Lines of data:
■ ■ ■

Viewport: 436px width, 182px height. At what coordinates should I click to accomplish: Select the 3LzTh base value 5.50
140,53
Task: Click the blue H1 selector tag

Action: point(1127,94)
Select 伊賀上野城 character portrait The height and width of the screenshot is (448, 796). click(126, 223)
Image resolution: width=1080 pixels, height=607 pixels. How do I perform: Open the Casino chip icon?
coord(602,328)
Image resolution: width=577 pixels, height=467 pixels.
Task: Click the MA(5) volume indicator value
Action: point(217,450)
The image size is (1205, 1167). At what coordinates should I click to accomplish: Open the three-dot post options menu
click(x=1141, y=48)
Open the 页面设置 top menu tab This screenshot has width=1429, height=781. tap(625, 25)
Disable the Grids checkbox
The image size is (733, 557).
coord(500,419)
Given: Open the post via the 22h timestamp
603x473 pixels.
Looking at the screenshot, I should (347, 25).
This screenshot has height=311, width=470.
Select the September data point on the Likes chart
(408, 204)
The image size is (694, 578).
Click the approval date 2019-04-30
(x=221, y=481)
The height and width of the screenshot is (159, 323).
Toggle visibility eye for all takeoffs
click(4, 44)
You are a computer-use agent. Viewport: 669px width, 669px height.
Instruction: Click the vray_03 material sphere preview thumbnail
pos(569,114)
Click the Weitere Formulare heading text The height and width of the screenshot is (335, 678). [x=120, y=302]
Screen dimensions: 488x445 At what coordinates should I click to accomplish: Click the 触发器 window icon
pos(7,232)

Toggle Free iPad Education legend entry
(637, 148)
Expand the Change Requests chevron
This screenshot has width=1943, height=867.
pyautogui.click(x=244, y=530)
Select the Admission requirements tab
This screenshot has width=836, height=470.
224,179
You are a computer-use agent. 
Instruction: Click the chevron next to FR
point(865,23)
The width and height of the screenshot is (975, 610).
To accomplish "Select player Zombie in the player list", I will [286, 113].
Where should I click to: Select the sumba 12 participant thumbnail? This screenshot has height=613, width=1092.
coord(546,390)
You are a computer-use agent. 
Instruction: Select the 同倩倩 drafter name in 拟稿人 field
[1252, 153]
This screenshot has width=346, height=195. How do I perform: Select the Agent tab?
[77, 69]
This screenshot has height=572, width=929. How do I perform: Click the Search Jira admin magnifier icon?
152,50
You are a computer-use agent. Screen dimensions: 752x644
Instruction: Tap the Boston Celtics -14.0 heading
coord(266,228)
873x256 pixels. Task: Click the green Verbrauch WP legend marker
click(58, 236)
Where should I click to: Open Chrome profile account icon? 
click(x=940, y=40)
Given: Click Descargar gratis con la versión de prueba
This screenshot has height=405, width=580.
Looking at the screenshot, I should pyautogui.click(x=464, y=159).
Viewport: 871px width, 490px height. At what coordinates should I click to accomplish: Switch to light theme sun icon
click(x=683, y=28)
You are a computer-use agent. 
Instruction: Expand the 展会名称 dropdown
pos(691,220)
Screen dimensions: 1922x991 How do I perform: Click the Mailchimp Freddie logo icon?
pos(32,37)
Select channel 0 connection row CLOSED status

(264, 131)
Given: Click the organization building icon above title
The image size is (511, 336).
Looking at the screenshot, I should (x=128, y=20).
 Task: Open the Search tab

■ ■ ■

Task requirements:
Replace "computer-use agent" with "screen assistant" everywhere in the rows above, and leave every other part of the rows unchanged.

Reply to the task:
Viewport: 436px width, 182px height. At what coordinates should I click to accomplish: Select the 3LzTh base value 5.50
140,53
Task: Click the blue H1 selector tag

Action: point(1127,94)
Select 伊賀上野城 character portrait The height and width of the screenshot is (448, 796). click(126, 223)
Image resolution: width=1080 pixels, height=607 pixels. How do I perform: Open the Casino chip icon?
coord(602,328)
Image resolution: width=577 pixels, height=467 pixels.
Task: Click the MA(5) volume indicator value
Action: point(217,450)
The image size is (1205, 1167). At what coordinates should I click to accomplish: Open the three-dot post options menu
click(x=1141, y=48)
Open the 页面设置 top menu tab This screenshot has width=1429, height=781. tap(625, 25)
Disable the Grids checkbox
The image size is (733, 557).
coord(500,419)
Given: Open the post via the 22h timestamp
603x473 pixels.
Looking at the screenshot, I should (347, 25).
This screenshot has height=311, width=470.
Select the September data point on the Likes chart
(408, 204)
The image size is (694, 578).
Click the approval date 2019-04-30
(x=221, y=481)
The height and width of the screenshot is (159, 323).
Toggle visibility eye for all takeoffs
click(4, 44)
You are a screen assistant. Viewport: 669px width, 669px height.
Instruction: Click the vray_03 material sphere preview thumbnail
pos(569,114)
Click the Weitere Formulare heading text The height and width of the screenshot is (335, 678). [x=120, y=302]
Screen dimensions: 488x445 At what coordinates should I click to accomplish: Click the 触发器 window icon
pos(7,232)

Toggle Free iPad Education legend entry
(637, 148)
Expand the Change Requests chevron
This screenshot has width=1943, height=867.
pyautogui.click(x=244, y=530)
Select the Admission requirements tab
This screenshot has width=836, height=470.
224,179
You are a screen assistant. 
Instruction: Click the chevron next to FR
point(865,23)
The width and height of the screenshot is (975, 610).
To accomplish "Select player Zombie in the player list", I will [286, 113].
Where should I click to: Select the sumba 12 participant thumbnail? This screenshot has height=613, width=1092.
coord(546,390)
You are a screen assistant. 
Instruction: Select the 同倩倩 drafter name in 拟稿人 field
[1252, 153]
This screenshot has width=346, height=195. How do I perform: Select the Agent tab?
[77, 69]
This screenshot has height=572, width=929. How do I perform: Click the Search Jira admin magnifier icon?
152,50
You are a screen assistant. Screen dimensions: 752x644
Instruction: Tap the Boston Celtics -14.0 heading
coord(266,228)
873x256 pixels. Task: Click the green Verbrauch WP legend marker
click(58, 236)
Where should I click to: Open Chrome profile account icon? 
click(x=940, y=40)
Given: Click Descargar gratis con la versión de prueba
This screenshot has height=405, width=580.
Looking at the screenshot, I should pyautogui.click(x=464, y=159).
Viewport: 871px width, 490px height. At what coordinates should I click to accomplish: Switch to light theme sun icon
click(x=683, y=28)
You are a screen assistant. 
Instruction: Expand the 展会名称 dropdown
pos(691,220)
Screen dimensions: 1922x991 How do I perform: Click the Mailchimp Freddie logo icon?
pos(32,37)
Select channel 0 connection row CLOSED status

(264, 131)
Given: Click the organization building icon above title
The image size is (511, 336).
Looking at the screenshot, I should (x=128, y=20).
 Task: Open the Search tab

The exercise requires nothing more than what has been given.